**WORK INSTRUCTION**:
Print the line where "Pretplata (555, 656)" occurs and every line that follows it in the data below, ending with the last line, precisely as written.

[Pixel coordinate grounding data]
BEGIN

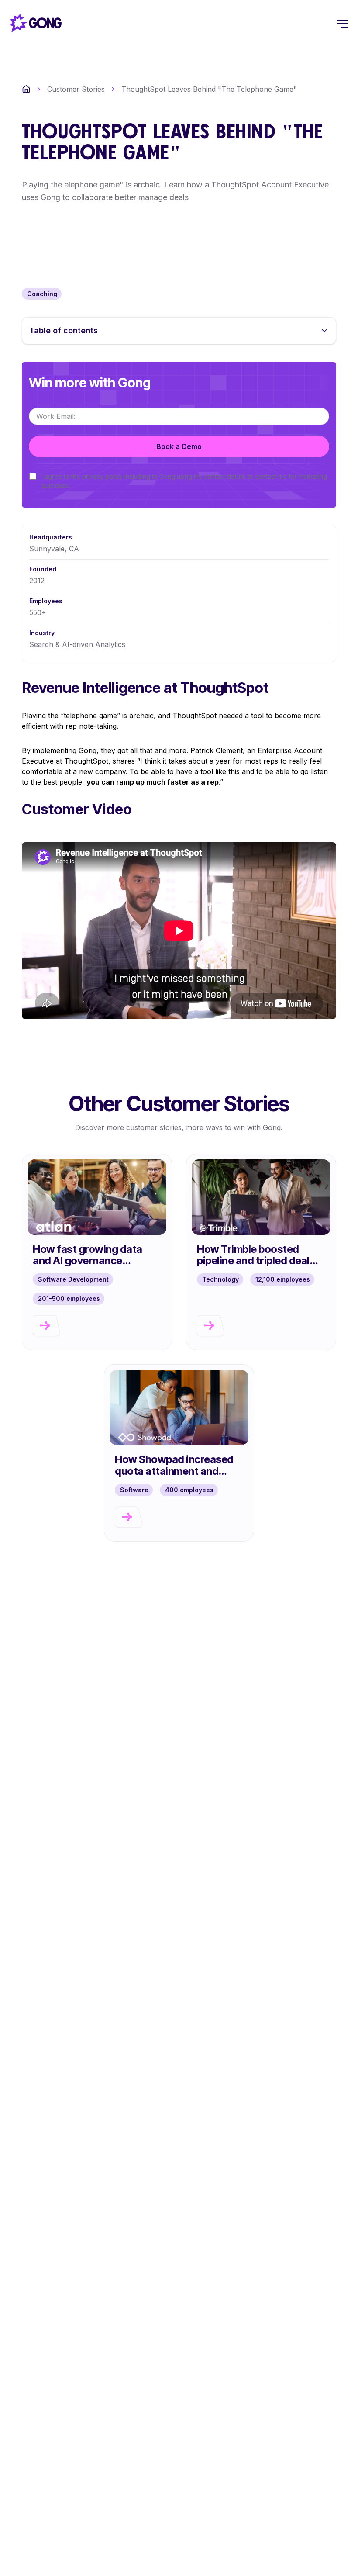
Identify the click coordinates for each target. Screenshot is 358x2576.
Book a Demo (179, 446)
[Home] (26, 89)
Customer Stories (76, 89)
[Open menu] (342, 23)
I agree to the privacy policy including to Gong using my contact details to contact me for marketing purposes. (184, 481)
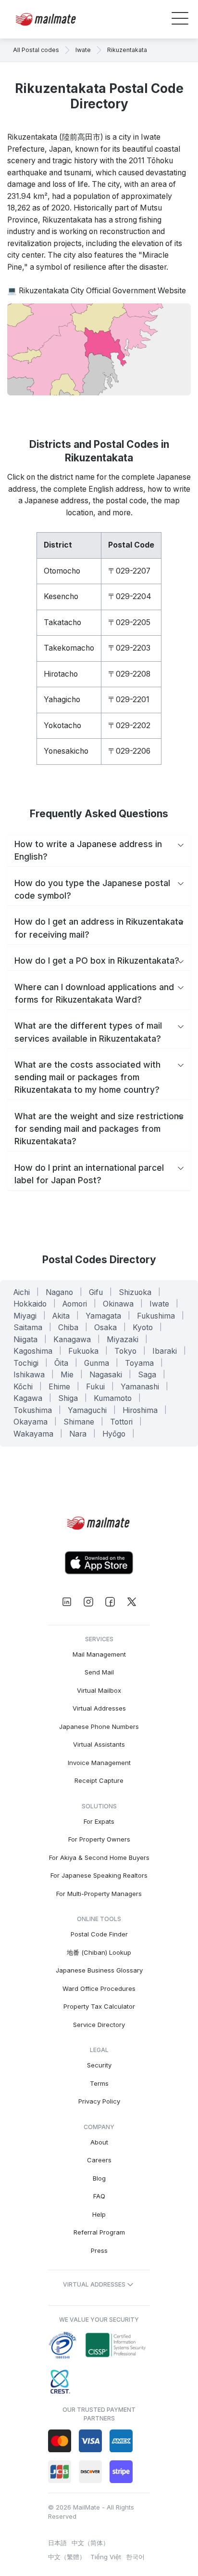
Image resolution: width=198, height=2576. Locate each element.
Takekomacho (69, 648)
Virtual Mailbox (99, 1690)
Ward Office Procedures (99, 1988)
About (99, 2142)
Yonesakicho (66, 751)
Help (99, 2214)
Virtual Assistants (99, 1744)
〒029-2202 (129, 725)
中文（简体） (90, 2543)
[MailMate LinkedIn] (66, 1602)
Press (99, 2250)
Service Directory (99, 2024)
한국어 (135, 2557)
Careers (99, 2160)
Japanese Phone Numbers (99, 1726)
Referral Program (99, 2232)
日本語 (57, 2543)
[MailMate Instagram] (88, 1602)
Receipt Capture (99, 1780)
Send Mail (99, 1672)
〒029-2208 (129, 674)
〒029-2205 (129, 622)
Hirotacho (61, 674)
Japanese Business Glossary (99, 1970)
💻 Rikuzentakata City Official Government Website (96, 290)
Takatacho (62, 622)
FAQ (99, 2196)
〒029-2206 (129, 751)
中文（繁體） (67, 2557)
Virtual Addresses (99, 1708)
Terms (99, 2083)
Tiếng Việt (105, 2557)
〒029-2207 (129, 570)
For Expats (99, 1821)
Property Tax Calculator (99, 2006)
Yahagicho (62, 699)
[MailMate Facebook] (109, 1602)
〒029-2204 (129, 596)
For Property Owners (99, 1839)
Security (99, 2065)
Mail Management (99, 1654)
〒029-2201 (128, 699)
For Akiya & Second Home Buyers (99, 1857)
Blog (99, 2178)
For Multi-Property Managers (99, 1893)
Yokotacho (62, 725)
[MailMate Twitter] (131, 1602)
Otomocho (62, 570)
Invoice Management (99, 1762)
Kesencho (61, 596)
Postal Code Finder (99, 1934)
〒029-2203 (129, 648)
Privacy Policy (99, 2101)
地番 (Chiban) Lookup (99, 1952)
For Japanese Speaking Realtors (99, 1875)
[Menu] (180, 19)
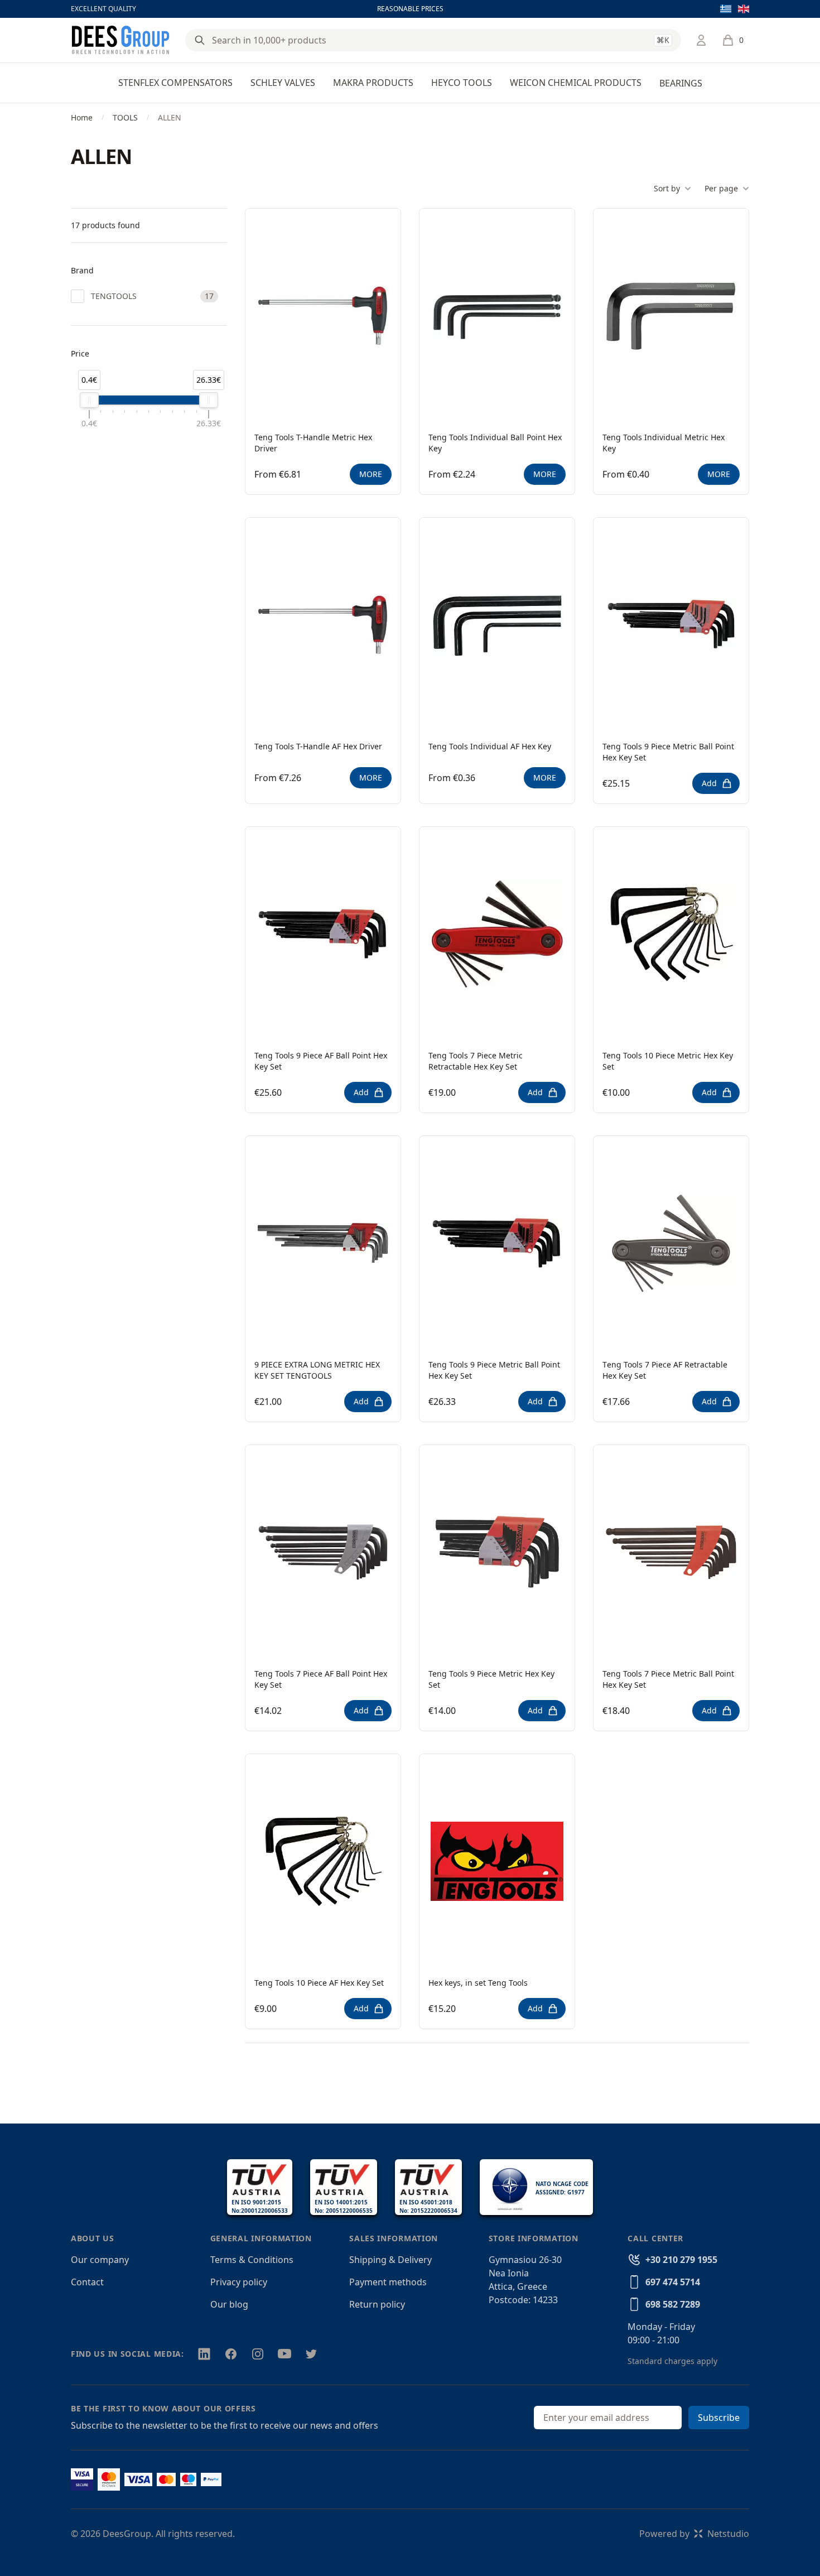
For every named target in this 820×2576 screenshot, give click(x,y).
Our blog (229, 2304)
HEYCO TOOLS (461, 82)
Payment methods (388, 2282)
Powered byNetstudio (694, 2533)
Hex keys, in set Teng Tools (478, 1982)
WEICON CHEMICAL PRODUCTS (575, 82)
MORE (370, 474)
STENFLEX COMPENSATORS (175, 82)
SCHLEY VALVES (282, 82)
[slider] (89, 400)
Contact (87, 2282)
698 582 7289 (672, 2304)
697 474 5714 (672, 2282)
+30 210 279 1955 (681, 2260)
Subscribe (719, 2417)
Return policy (377, 2304)
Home (82, 117)
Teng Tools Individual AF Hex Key (489, 746)
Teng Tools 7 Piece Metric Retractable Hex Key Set (475, 1061)
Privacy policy (238, 2282)
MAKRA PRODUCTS (373, 82)
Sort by (667, 188)
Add (709, 783)
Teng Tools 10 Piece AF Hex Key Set (319, 1982)
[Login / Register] (701, 40)
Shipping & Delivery (390, 2260)
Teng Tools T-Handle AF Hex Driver (318, 746)
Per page (721, 188)
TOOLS (125, 117)
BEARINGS (680, 83)
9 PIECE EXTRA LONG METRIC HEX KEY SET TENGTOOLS (317, 1370)
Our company (100, 2260)
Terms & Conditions (251, 2260)
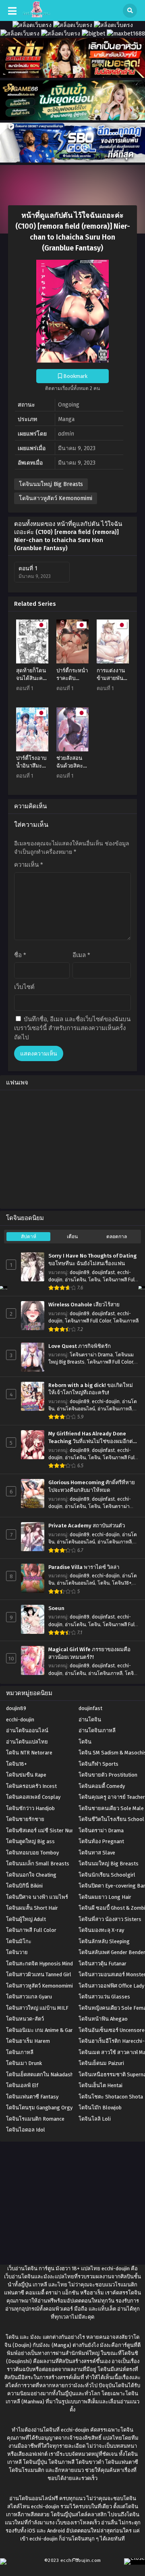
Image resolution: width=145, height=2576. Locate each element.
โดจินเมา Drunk (24, 2063)
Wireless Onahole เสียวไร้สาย (84, 1305)
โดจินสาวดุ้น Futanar (102, 1964)
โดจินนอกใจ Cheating (31, 1875)
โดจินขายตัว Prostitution (108, 1775)
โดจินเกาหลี (126, 1321)
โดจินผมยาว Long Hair (105, 1897)
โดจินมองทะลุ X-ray (101, 1930)
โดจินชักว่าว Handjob (30, 1808)
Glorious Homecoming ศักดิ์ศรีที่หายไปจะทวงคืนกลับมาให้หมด (91, 1486)
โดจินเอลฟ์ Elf (22, 2085)
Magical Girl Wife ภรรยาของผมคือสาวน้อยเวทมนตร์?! (89, 1653)
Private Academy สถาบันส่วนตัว (86, 1526)
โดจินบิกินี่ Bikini (24, 1886)
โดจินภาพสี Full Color (88, 1321)
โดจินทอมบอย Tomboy (32, 1853)
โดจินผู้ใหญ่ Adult (26, 1919)
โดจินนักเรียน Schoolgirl (107, 1875)
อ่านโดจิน (75, 1280)
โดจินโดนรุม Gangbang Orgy (39, 2108)
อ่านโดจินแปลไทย (27, 1742)
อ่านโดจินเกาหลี (114, 1409)
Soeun (56, 1608)
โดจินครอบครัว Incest (31, 1786)
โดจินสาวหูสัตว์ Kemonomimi (55, 498)
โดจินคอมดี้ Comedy (102, 1786)
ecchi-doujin (106, 1401)
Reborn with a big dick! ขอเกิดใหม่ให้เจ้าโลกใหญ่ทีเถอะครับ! (90, 1389)
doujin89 (79, 1272)
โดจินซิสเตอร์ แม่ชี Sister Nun (40, 1830)
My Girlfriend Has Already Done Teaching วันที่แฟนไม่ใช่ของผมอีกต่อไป (92, 1438)
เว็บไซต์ (24, 987)
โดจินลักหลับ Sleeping (104, 1941)
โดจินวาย (17, 1952)
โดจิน (94, 1280)
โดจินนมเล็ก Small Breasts (37, 1864)
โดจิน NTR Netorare (29, 1753)
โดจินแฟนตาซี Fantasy (32, 2097)
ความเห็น (28, 864)
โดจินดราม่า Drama (91, 1355)
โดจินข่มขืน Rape (26, 1775)
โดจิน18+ (121, 1583)
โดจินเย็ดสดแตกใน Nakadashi (40, 2074)
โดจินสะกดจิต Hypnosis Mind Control (49, 1964)
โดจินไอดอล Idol (25, 2130)
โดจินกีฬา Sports (98, 1764)
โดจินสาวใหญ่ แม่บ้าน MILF (37, 2008)
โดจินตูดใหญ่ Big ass (30, 1841)
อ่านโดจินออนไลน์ (76, 1409)
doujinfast (103, 1272)
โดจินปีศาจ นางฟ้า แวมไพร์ (37, 1897)
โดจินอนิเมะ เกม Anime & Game (42, 2030)
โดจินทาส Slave (97, 1853)
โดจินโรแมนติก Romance (35, 2119)
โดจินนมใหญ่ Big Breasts (51, 484)
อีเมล (81, 955)
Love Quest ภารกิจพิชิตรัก (79, 1346)
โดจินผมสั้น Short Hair (32, 1908)
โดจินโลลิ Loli (95, 2119)
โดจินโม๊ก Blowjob (100, 2108)
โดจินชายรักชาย (25, 1819)
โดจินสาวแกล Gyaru (29, 1997)
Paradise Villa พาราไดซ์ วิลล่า (83, 1567)
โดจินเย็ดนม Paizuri (101, 2063)
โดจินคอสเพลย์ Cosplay (33, 1797)
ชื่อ (20, 955)
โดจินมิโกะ (18, 1941)
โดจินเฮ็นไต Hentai (100, 2085)
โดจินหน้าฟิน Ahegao (103, 2019)
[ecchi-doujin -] (36, 15)
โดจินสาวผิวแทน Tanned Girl (38, 1974)
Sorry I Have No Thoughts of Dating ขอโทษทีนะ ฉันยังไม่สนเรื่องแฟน (92, 1260)
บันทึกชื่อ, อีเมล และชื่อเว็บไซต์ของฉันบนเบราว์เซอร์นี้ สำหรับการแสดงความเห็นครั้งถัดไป (72, 1028)
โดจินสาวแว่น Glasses (104, 1997)
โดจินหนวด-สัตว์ (25, 2019)
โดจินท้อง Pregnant (101, 1841)
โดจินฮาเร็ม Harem (28, 2041)
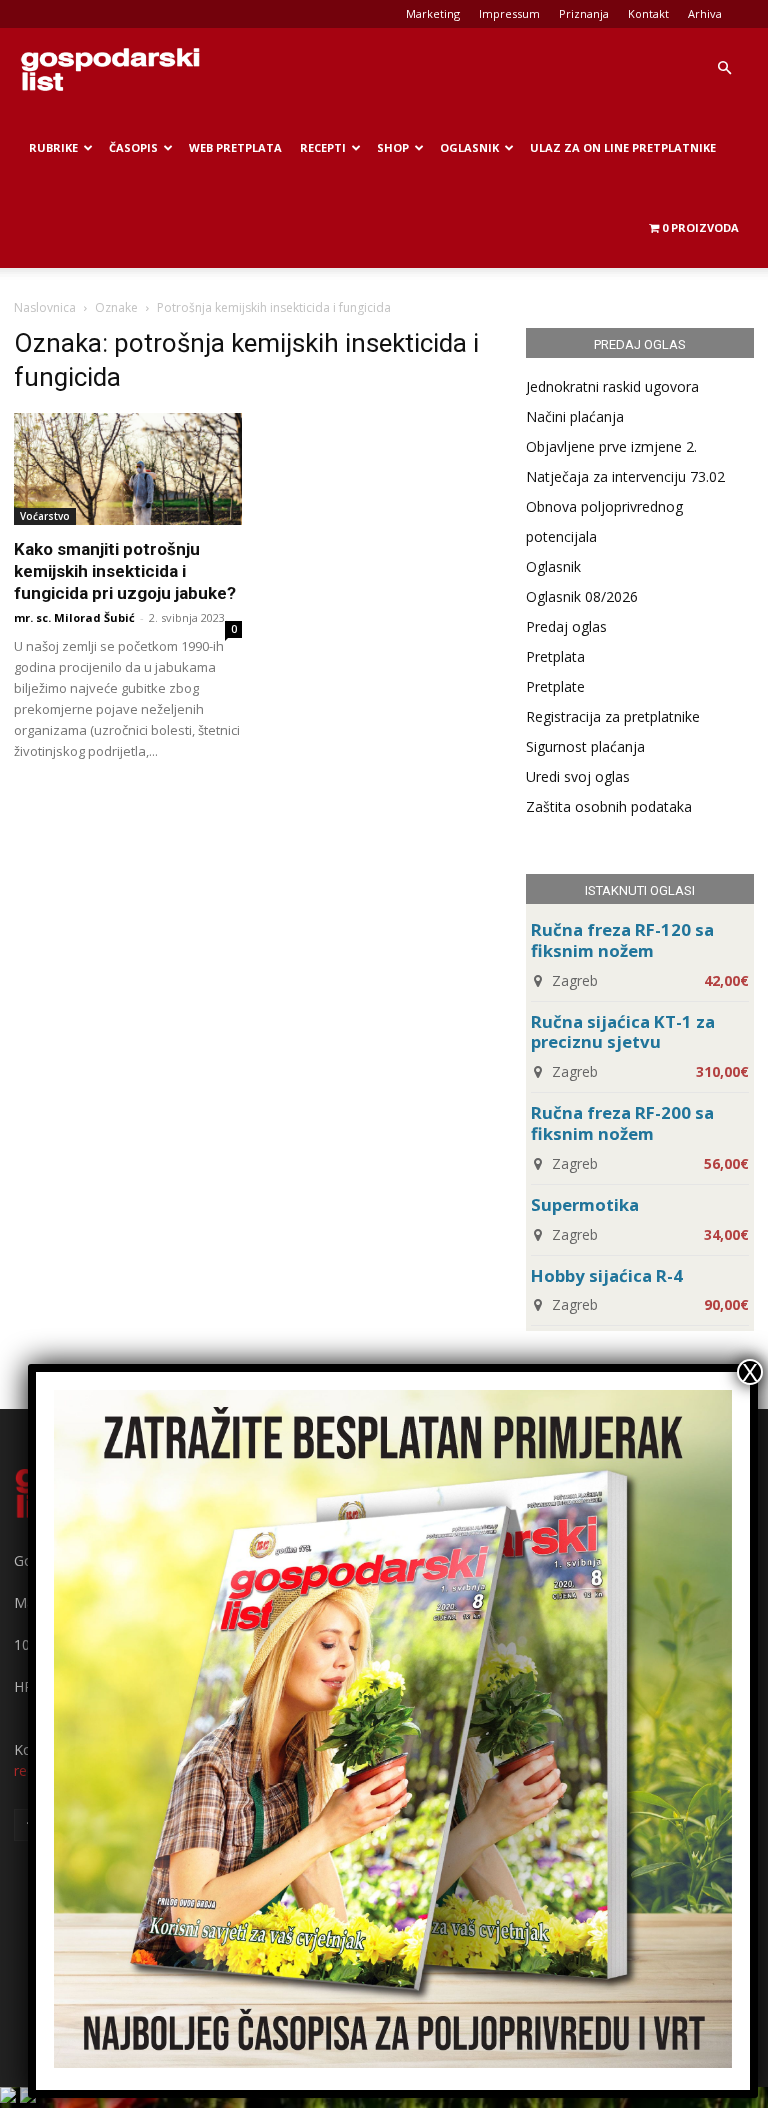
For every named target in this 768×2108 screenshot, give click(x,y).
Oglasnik (469, 147)
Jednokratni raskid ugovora (612, 386)
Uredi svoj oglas (578, 776)
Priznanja (584, 13)
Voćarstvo (45, 516)
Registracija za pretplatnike (613, 716)
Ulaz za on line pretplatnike (623, 147)
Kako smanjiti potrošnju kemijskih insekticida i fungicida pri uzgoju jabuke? (125, 571)
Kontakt (648, 13)
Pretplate (555, 686)
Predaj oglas (566, 626)
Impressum (509, 13)
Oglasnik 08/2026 (582, 596)
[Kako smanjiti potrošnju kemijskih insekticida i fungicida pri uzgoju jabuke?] (128, 469)
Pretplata (555, 656)
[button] (724, 68)
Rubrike (53, 147)
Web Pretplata (235, 147)
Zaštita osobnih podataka (609, 806)
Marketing (433, 13)
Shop (393, 147)
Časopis (133, 147)
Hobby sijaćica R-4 (607, 1275)
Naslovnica (45, 307)
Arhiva (705, 13)
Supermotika (585, 1204)
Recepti (323, 147)
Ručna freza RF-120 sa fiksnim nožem (622, 940)
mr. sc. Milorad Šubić (74, 617)
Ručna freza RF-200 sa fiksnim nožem (622, 1123)
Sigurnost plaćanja (585, 746)
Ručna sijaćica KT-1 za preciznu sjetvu (623, 1032)
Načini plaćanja (575, 416)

END

**WRITTEN RESPONSE**:
Pretplata (555, 656)
[button] (724, 68)
Rubrike (53, 147)
Web Pretplata (235, 147)
Zaštita osobnih podataka (609, 806)
Marketing (433, 13)
Shop (393, 147)
Časopis (133, 147)
Hobby sijaćica R-4 (607, 1275)
Naslovnica (45, 307)
Arhiva (705, 13)
Supermotika (585, 1204)
Recepti (323, 147)
Ručna freza RF-120 sa fiksnim nožem (622, 940)
mr. sc. Milorad Šubić (74, 617)
Ručna freza RF-200 sa fiksnim nožem (622, 1123)
Sigurnost plaćanja (585, 746)
Ručna sijaćica KT-1 za preciznu sjetvu (623, 1032)
Načini plaćanja (575, 416)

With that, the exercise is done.